Would you retype every record below exactly as written?

(Stored items)
================================
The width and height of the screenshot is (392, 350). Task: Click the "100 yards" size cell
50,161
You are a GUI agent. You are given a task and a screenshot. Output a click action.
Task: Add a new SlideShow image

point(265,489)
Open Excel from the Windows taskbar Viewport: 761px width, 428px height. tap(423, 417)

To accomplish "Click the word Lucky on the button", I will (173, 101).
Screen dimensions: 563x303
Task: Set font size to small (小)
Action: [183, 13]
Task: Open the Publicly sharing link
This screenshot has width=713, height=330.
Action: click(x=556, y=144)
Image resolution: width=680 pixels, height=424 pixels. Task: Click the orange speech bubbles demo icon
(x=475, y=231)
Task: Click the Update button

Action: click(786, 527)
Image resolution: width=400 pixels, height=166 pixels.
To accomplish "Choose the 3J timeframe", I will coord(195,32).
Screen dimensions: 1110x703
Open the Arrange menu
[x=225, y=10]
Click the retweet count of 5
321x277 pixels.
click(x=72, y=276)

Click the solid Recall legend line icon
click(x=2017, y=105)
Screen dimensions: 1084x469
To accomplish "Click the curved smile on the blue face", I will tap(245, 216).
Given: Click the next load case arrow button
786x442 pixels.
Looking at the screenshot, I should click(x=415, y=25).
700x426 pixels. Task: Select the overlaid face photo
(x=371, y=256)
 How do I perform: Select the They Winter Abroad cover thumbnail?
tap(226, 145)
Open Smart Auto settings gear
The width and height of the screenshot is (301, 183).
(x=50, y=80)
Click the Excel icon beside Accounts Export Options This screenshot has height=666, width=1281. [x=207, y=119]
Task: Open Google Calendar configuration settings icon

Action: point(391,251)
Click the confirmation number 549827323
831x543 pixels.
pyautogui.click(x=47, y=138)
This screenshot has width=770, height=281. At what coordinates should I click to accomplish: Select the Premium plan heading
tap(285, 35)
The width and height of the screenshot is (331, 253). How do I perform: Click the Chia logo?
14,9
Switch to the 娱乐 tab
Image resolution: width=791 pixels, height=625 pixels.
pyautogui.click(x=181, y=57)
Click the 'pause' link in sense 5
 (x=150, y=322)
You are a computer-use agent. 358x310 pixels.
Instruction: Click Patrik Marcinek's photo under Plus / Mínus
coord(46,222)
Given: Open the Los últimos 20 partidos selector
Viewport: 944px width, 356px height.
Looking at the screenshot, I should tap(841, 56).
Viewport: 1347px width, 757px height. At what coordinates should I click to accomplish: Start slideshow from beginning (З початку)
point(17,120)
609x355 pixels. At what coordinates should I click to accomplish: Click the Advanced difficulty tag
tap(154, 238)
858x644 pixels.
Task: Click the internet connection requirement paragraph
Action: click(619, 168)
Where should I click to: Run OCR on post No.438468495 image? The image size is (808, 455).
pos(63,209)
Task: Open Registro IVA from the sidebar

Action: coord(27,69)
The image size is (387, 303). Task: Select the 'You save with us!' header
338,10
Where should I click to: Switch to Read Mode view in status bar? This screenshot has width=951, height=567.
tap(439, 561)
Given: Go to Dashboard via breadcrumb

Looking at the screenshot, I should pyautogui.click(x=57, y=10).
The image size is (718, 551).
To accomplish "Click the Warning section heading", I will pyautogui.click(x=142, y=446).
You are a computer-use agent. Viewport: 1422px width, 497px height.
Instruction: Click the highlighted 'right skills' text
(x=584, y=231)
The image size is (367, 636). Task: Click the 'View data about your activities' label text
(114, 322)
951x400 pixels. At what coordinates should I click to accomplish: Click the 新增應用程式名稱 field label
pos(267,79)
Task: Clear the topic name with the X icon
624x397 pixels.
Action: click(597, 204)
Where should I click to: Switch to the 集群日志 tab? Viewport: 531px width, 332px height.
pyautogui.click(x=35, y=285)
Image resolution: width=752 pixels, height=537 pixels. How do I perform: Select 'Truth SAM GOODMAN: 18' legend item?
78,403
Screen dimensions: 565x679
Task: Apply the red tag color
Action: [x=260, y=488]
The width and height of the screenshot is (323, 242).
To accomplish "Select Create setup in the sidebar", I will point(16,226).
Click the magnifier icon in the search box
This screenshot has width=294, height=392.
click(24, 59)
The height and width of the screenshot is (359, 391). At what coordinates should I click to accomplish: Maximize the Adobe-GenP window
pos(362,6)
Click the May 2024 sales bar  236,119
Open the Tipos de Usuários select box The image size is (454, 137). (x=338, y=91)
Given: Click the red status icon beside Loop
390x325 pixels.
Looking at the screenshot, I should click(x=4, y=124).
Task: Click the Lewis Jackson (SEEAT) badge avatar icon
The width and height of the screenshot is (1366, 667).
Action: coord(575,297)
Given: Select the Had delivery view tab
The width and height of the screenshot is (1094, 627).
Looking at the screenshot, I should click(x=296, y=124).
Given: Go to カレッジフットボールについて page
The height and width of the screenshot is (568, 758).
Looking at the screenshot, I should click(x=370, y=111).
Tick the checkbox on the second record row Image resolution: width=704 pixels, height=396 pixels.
================================
WRITTEN SOLUTION:
The width and height of the screenshot is (392, 350). Task: Click the "100 yards" size cell
50,161
You are a GUI agent. You are given a task and a screenshot. Output a click action.
Task: Add a new SlideShow image

point(265,489)
Open Excel from the Windows taskbar Viewport: 761px width, 428px height. tap(423, 417)

To accomplish "Click the word Lucky on the button", I will (173, 101).
Screen dimensions: 563x303
Task: Set font size to small (小)
Action: [183, 13]
Task: Open the Publicly sharing link
This screenshot has width=713, height=330.
Action: click(x=556, y=144)
Image resolution: width=680 pixels, height=424 pixels. Task: Click the orange speech bubbles demo icon
(x=475, y=231)
Task: Click the Update button

Action: click(786, 527)
Image resolution: width=400 pixels, height=166 pixels.
To accomplish "Choose the 3J timeframe", I will coord(195,32).
Screen dimensions: 1110x703
Open the Arrange menu
[x=225, y=10]
Click the retweet count of 5
321x277 pixels.
click(x=72, y=276)

Click the solid Recall legend line icon
click(x=2017, y=105)
Screen dimensions: 1084x469
To accomplish "Click the curved smile on the blue face", I will tap(245, 216).
Given: Click the next load case arrow button
786x442 pixels.
Looking at the screenshot, I should click(x=415, y=25).
700x426 pixels. Task: Select the overlaid face photo
(x=371, y=256)
 How do I perform: Select the They Winter Abroad cover thumbnail?
tap(226, 145)
Open Smart Auto settings gear
The width and height of the screenshot is (301, 183).
(x=50, y=80)
Click the Excel icon beside Accounts Export Options This screenshot has height=666, width=1281. [x=207, y=119]
Task: Open Google Calendar configuration settings icon

Action: point(391,251)
Click the confirmation number 549827323
831x543 pixels.
pyautogui.click(x=47, y=138)
This screenshot has width=770, height=281. At what coordinates should I click to accomplish: Select the Premium plan heading
tap(285, 35)
The width and height of the screenshot is (331, 253). How do I perform: Click the Chia logo?
14,9
Switch to the 娱乐 tab
Image resolution: width=791 pixels, height=625 pixels.
pyautogui.click(x=181, y=57)
Click the 'pause' link in sense 5
 (x=150, y=322)
You are a computer-use agent. 358x310 pixels.
Instruction: Click Patrik Marcinek's photo under Plus / Mínus
coord(46,222)
Given: Open the Los últimos 20 partidos selector
Viewport: 944px width, 356px height.
Looking at the screenshot, I should tap(841, 56).
Viewport: 1347px width, 757px height. At what coordinates should I click to accomplish: Start slideshow from beginning (З початку)
point(17,120)
609x355 pixels. At what coordinates should I click to accomplish: Click the Advanced difficulty tag
tap(154, 238)
858x644 pixels.
Task: Click the internet connection requirement paragraph
Action: click(619, 168)
Where should I click to: Run OCR on post No.438468495 image? The image size is (808, 455).
pos(63,209)
Task: Open Registro IVA from the sidebar

Action: coord(27,69)
The image size is (387, 303). Task: Select the 'You save with us!' header
338,10
Where should I click to: Switch to Read Mode view in status bar? This screenshot has width=951, height=567.
tap(439, 561)
Given: Go to Dashboard via breadcrumb

Looking at the screenshot, I should pyautogui.click(x=57, y=10).
The image size is (718, 551).
To accomplish "Click the Warning section heading", I will pyautogui.click(x=142, y=446).
You are a computer-use agent. Viewport: 1422px width, 497px height.
Instruction: Click the highlighted 'right skills' text
(x=584, y=231)
The image size is (367, 636). Task: Click the 'View data about your activities' label text
(114, 322)
951x400 pixels. At what coordinates should I click to accomplish: Click the 新增應用程式名稱 field label
pos(267,79)
Task: Clear the topic name with the X icon
624x397 pixels.
Action: click(597, 204)
Where should I click to: Switch to the 集群日志 tab? Viewport: 531px width, 332px height.
pyautogui.click(x=35, y=285)
Image resolution: width=752 pixels, height=537 pixels. How do I perform: Select 'Truth SAM GOODMAN: 18' legend item?
78,403
Screen dimensions: 565x679
Task: Apply the red tag color
Action: [x=260, y=488]
The width and height of the screenshot is (323, 242).
To accomplish "Select Create setup in the sidebar", I will point(16,226).
Click the magnifier icon in the search box
This screenshot has width=294, height=392.
click(24, 59)
The height and width of the screenshot is (359, 391). At what coordinates should I click to accomplish: Maximize the Adobe-GenP window
pos(362,6)
Click the May 2024 sales bar  236,119
Open the Tipos de Usuários select box The image size is (454, 137). (x=338, y=91)
Given: Click the red status icon beside Loop
390x325 pixels.
Looking at the screenshot, I should click(x=4, y=124).
Task: Click the Lewis Jackson (SEEAT) badge avatar icon
The width and height of the screenshot is (1366, 667).
Action: coord(575,297)
Given: Select the Had delivery view tab
The width and height of the screenshot is (1094, 627).
Looking at the screenshot, I should click(x=296, y=124).
Given: Go to カレッジフットボールについて page
The height and width of the screenshot is (568, 758).
Looking at the screenshot, I should click(x=370, y=111).
Tick the checkbox on the second record row Image resolution: width=704 pixels, height=396 pixels.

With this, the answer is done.